Ces sanctions coordonnées « envoient un message clair au Hamas : le Royaume-Uni et ses partenaires sont déterminés à garantir que ceux qui financent les activités terroristes n’ont nulle part où se cacher », a déclaré David Cameron, chef de la diplomatie britannique, cité dans un communiqué du ministère britannique des Affaires étrangères. « Pour parvenir à un cessez-le-feu durable à Gaza, le Hamas ne peut plus être au pouvoir ni menacer Israël. En perturbant les réseaux financiers qui soutiennent les opérations du Hamas, notamment depuis l’Iran, ces sanctions soutiennent cet objectif crucial », a-t-il encore affirmé.
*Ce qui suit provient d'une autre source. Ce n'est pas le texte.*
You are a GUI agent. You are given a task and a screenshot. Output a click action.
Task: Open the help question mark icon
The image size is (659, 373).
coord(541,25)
Parmi les personnalités ciblées figure Zuheir Shamlakh, financier-clef du Hamas depuis 2019, qui a notamment poussé le mouvement palestinien à utiliser les crypto-monnaies. Z. Shamlakh « a utilisé les monnaies numériques et des systèmes de transfert d’argent informels pour envoyer d’importantes sommes au Hamas depuis l’Iran avant les tragiques attentats du 7 octobre », a indiqué le ministère britannique des Affaires étrangères.
Ces cinq personnes sont désormais soumises à un gel de leurs avoirs au Royaume-Uni et aux États-Unis et à un « embargo ciblé sur les armes ». Ils sont également sujets à une interdiction de séjour.
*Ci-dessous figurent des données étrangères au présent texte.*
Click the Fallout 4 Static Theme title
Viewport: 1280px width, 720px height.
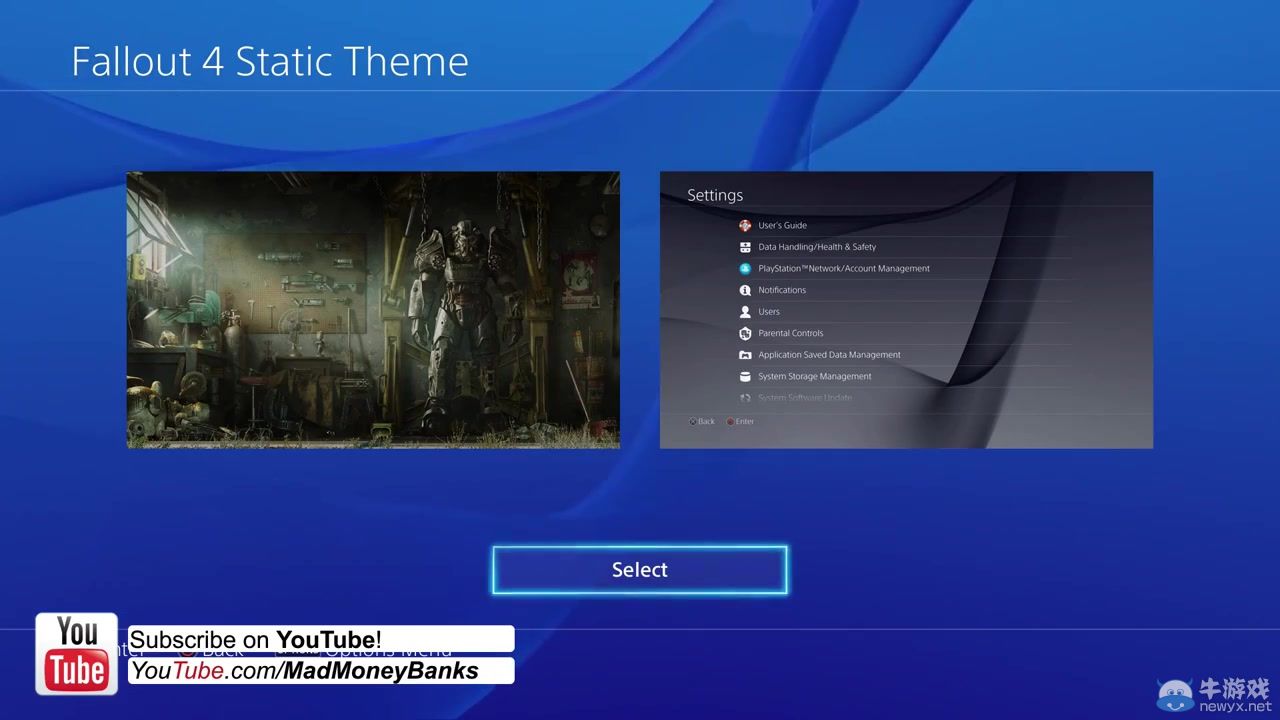[x=270, y=62]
Il s’agit de la troisième série de sanctions britanniques et américaines depuis l’attaque sans précédent lancée par le Hamas le 7 octobre dernier.
L’Union européenne, qui considère également le Hamas comme organisation terroriste, a annoncé vendredi de nouvelles sanctions envers six personnes accusées de financer le Hamas, déjà préalablement ciblées pour certaines par le Royaume-Uni et les États-Unis en novembre.